Eager to start sharing financial gifts with your loved ones? Here’s a closer look at some of the ways you can pass wealth on to your children.
Whether you chose to hand over a large lump sum, or arrange for either monthly or annual transfers, there’s no simpler solution to wealth transfer than giving cash to your kids.
Perhaps not surprisingly, given the combination of high prices and rising interest rates, lump sum cash gifts are often given to help a child get their first foothold in the housing market, or to trade up for a bigger home to accommodate a growing family.
Cash can be given without the giver or the recipient having to pay tax on the value of the gift, no matter how sizable it may be. Giving away cash also reduces the size of your own estate, meaning there’ll be less of a tax bill to pay upon your passing.
When you give cash away, you don’t always have the final say on how and when that money gets spent. In order to keep a little more control of the assets you’re sharing, one option is to set up a trust.
A trust lets the person transferring wealth establish clear conditions for its disbursement and use. For instance, a trust document might establish that a child will only have access to funds at a certain age, or to put towards a specific use like buying a home or funding higher education.
Homes and properties can also be transferred through trusts, as can stocks and shares, and family valuables and other heirlooms. Trusts also offer the benefit of allowing beneficiaries to utilize capital gains tax exemptions on transferred assets, creating the possibility of significant tax savings for those inheriting property or assets.
Buying a life insurance policy offers another tax-free way to transfer wealth to younger generations, because policy benefits are paid in full without any tax burden for the beneficiaries.

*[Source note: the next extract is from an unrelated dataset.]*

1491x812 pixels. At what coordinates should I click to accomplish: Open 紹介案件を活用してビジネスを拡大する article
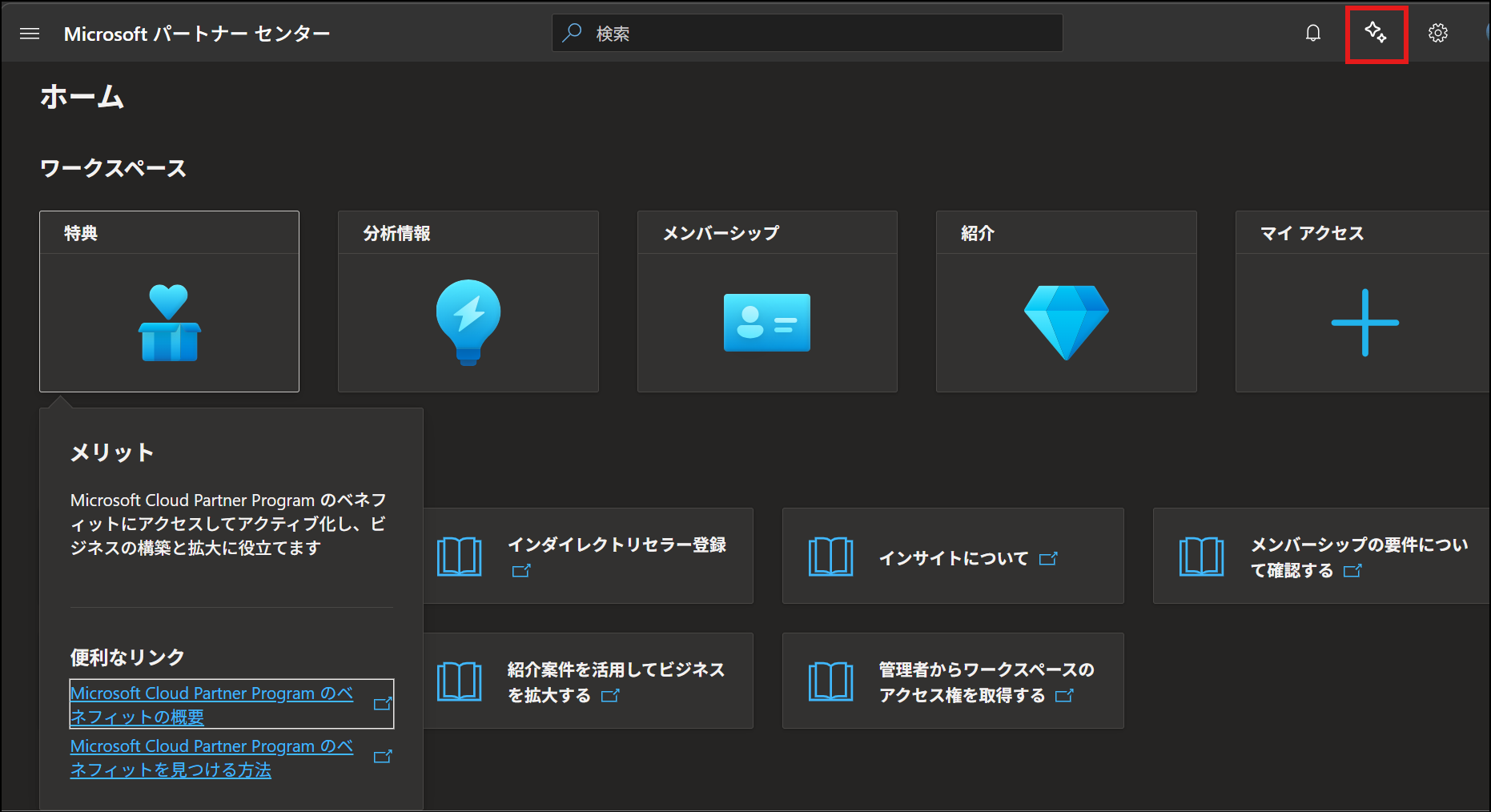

Some parents use life insurance policies to help their children offset the tax implications of other inherited assets. For example, a beneficiary could use the payments from a life insurance policy to cover the cost of capital gains tax or increased property tax fees when inheriting a vacation property from his or her parents.
Property or property investments
Homes and vacation properties such as cottages often provoke strong emotions among family members. If your intent is to help keep a beloved property within the family by passing it down as a gift or inheritance, it’s wise to consult with your kids first so you can determine their willingness to assume ownership and responsibility of a property.
As tempting as it may be to keep hold of the house your kids grew up in or the summer home your family enjoyed for decades, those inheriting the property often face practical issues related to the cost of ongoing maintenance and property taxes. In some families, the matter of trying to split something equally between siblings is a struggle.
Of course, transferring wealth doesn’t have to come from gifting a property with sentimental ties. Another option is to invest in real estate, whether through the purchase of a rental property or a real estate-based security, and pass this asset down when the time is right. Physical property is an attractively versatile asset for anyone inheriting it: property tends to go up in value over time and can be used as a place to live, a place to generate income through rental, or as an asset to sell.